Obviously, there are intermediate values of Δ, which result in gradual change of brightness from maximum, when Δ=n·λ, to minimum, when Δ=(n+0.5)·λ.

In addition, the general strength of light rays from slits M and N will weaken, as the distance of our point of observation to them increases because these rays will fall at higher and higher incident angle to a screen surface.

Finally, we should mention that physicists usually simplify the formulas, using approximation.

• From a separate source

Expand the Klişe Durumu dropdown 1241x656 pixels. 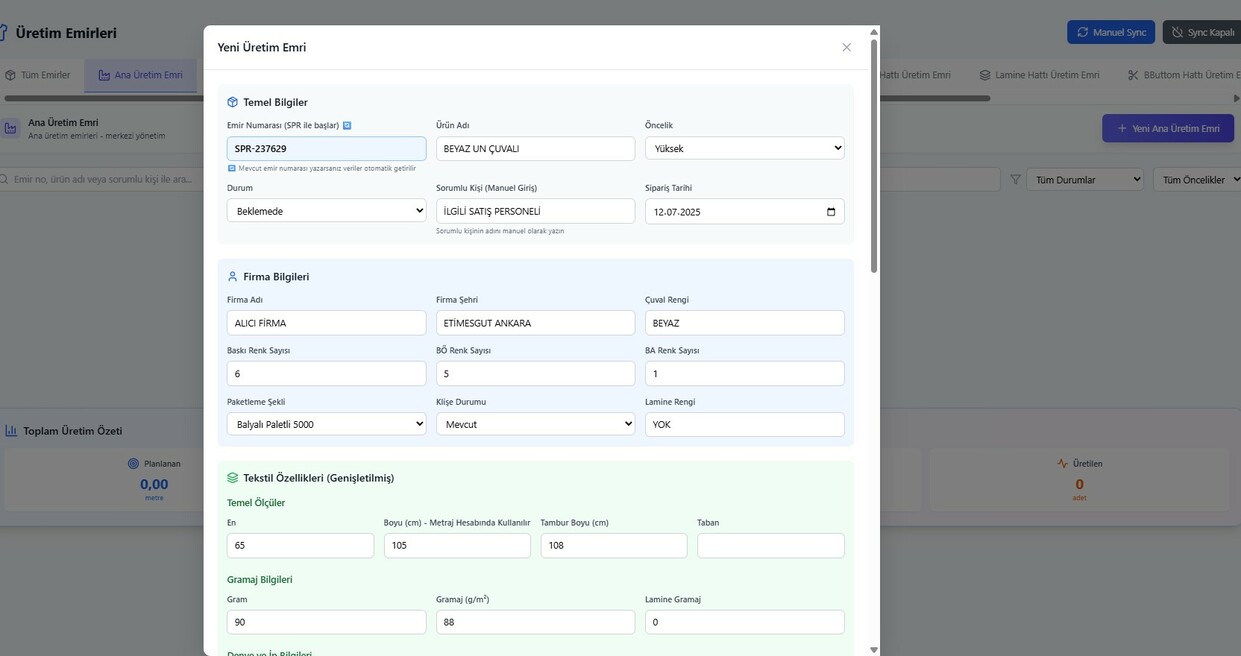535,424
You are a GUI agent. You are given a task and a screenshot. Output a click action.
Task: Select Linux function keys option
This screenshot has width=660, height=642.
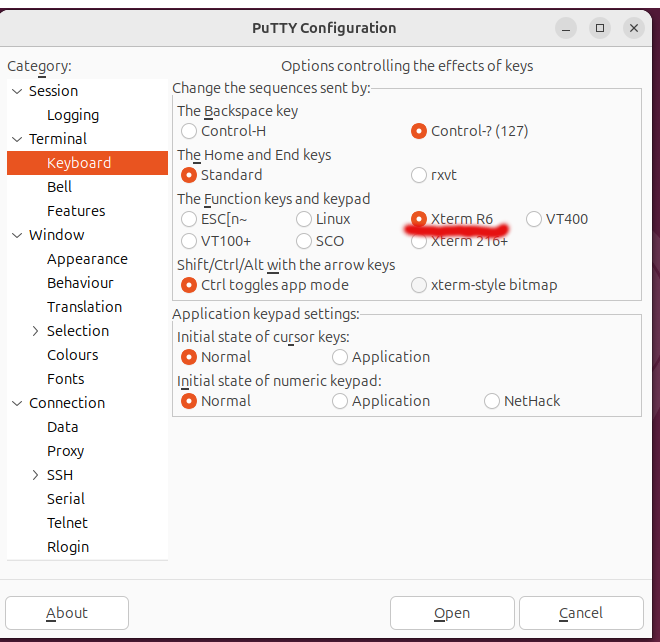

Let's follow this example and simplify the results above.
We will assume that distance between the slits d=MN is small relative to a distance between slits and a screen L. Also, the distance x from the point of observation and the middle point A also small relative to L.

Let p=√L²+(x+(d/2))² and q=√L²+(x−(d/2))².
Then the following approximate equalities are valid:
Δ = p − q
Multiply and divide this expression by a sum of these two radicals p+q:
Δ = (p² − q²)/(p + q)
p² − q² = 2x·d
p + q ≅ 2√L²+x²

Therefore,
Δ ≅ 2x·d/(2√L²+x²) =
= d·(x/√L²+x²)

But x/√L²+x² is sin(θ), where θ is an incident angle of a ray coming from a midpoint between the slits to a point of observation.

Therefore, if the distance between two sources of light is d and our screen of observation is sufficiently far from the sources of light (L is significantly larger than d), and an incident angle θ of a ray of light falling into an observation point from a midpoint between the slits is such that d·sin(θ) equals to n·λ, where n is any integer number and λ is the wavelength of the light, we will observe the bright light lines.

In a case when d·sin(θ) equals to (n+0.5)·λ we will get a dark lines with graduate change from bright to dark in intermediary points on a screen.

If we use the formula d·sin(θ)=n·λ and determine the possible values of n, we see that
n = d·sin(θ)/λ
Considering sin() cannot be greater than 1 by absolute value, we conclude that |n| is less than d/λ.